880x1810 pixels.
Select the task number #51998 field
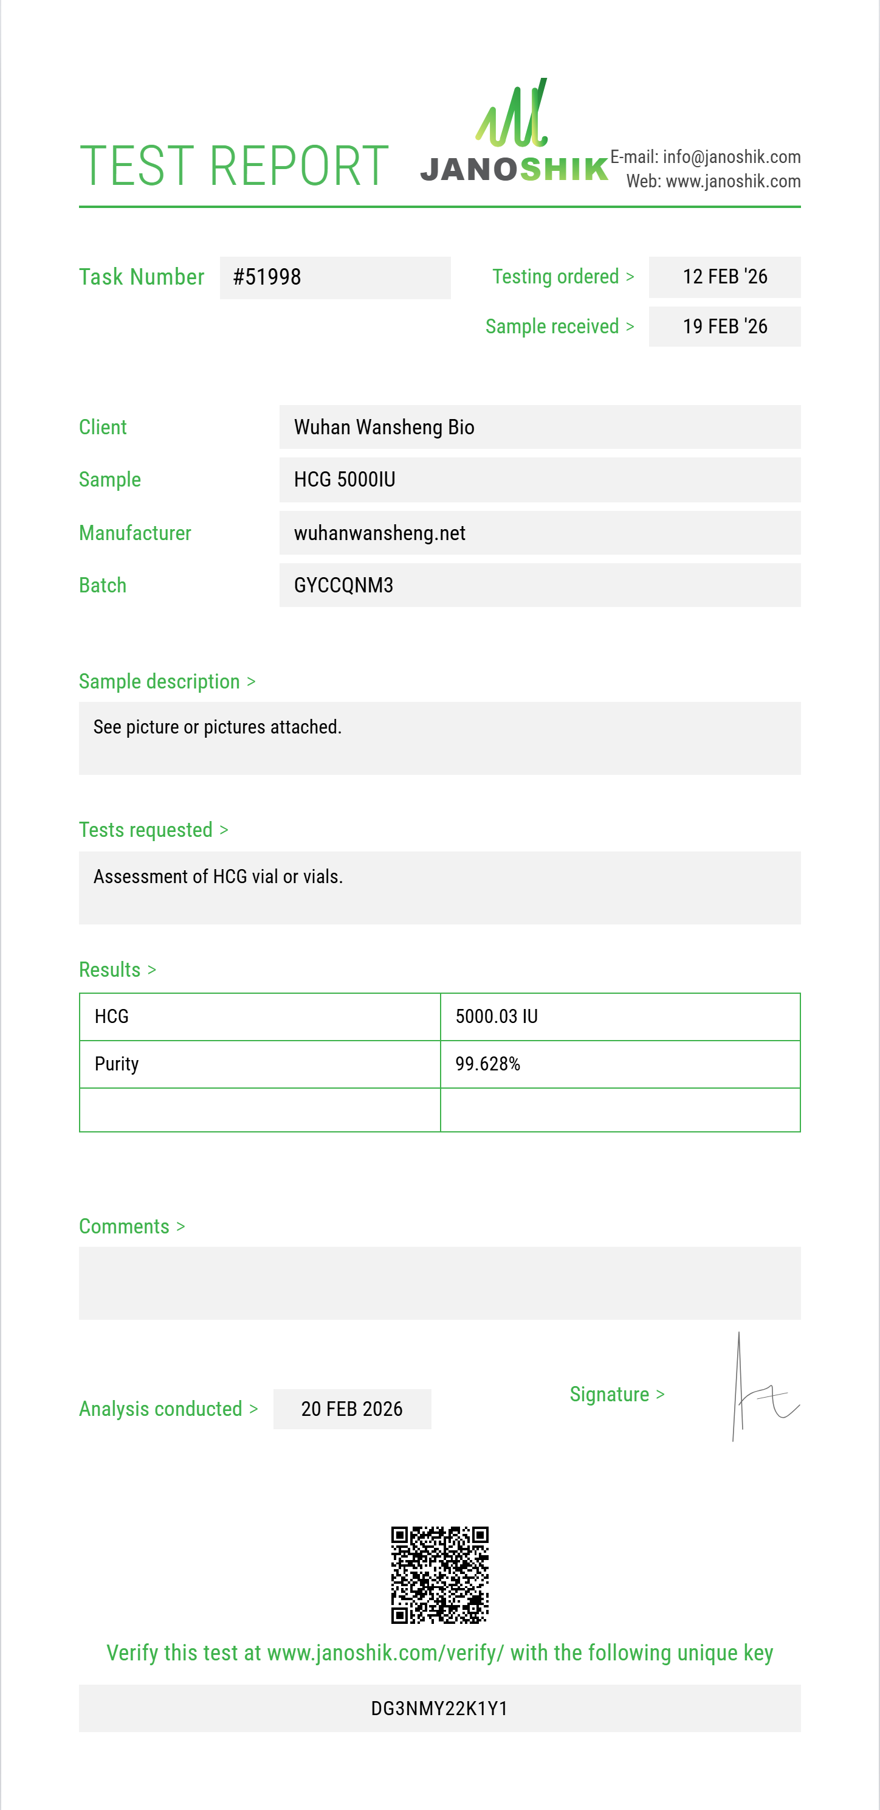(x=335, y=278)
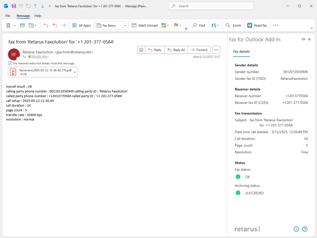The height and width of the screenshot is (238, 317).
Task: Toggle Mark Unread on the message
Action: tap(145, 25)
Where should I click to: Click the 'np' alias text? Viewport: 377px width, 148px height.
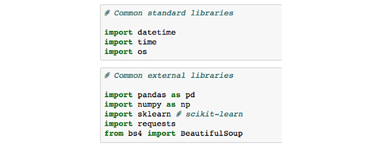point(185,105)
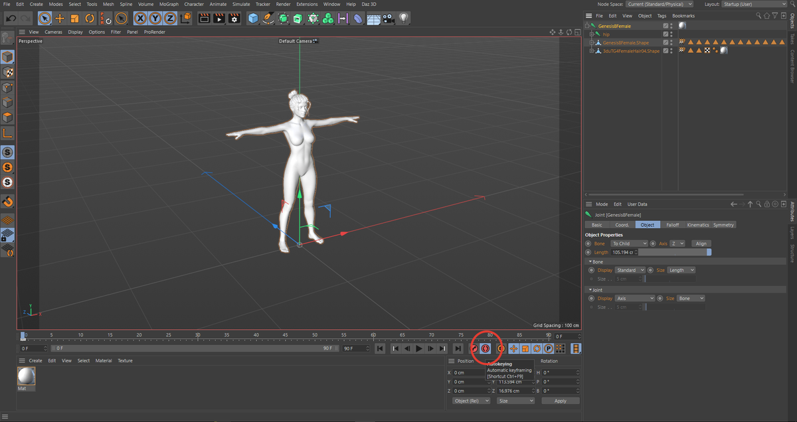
===
## Problem to solve
Quote the listing above in full, except for the pictures.

## Solution
880x1810 pixels.
Select the task number #51998 field
(x=335, y=278)
The height and width of the screenshot is (238, 317).
Task: Toggle Mark Unread on the message
Action: tap(145, 25)
Where should I click to: Click the 'np' alias text? Viewport: 377px width, 148px height.
point(185,105)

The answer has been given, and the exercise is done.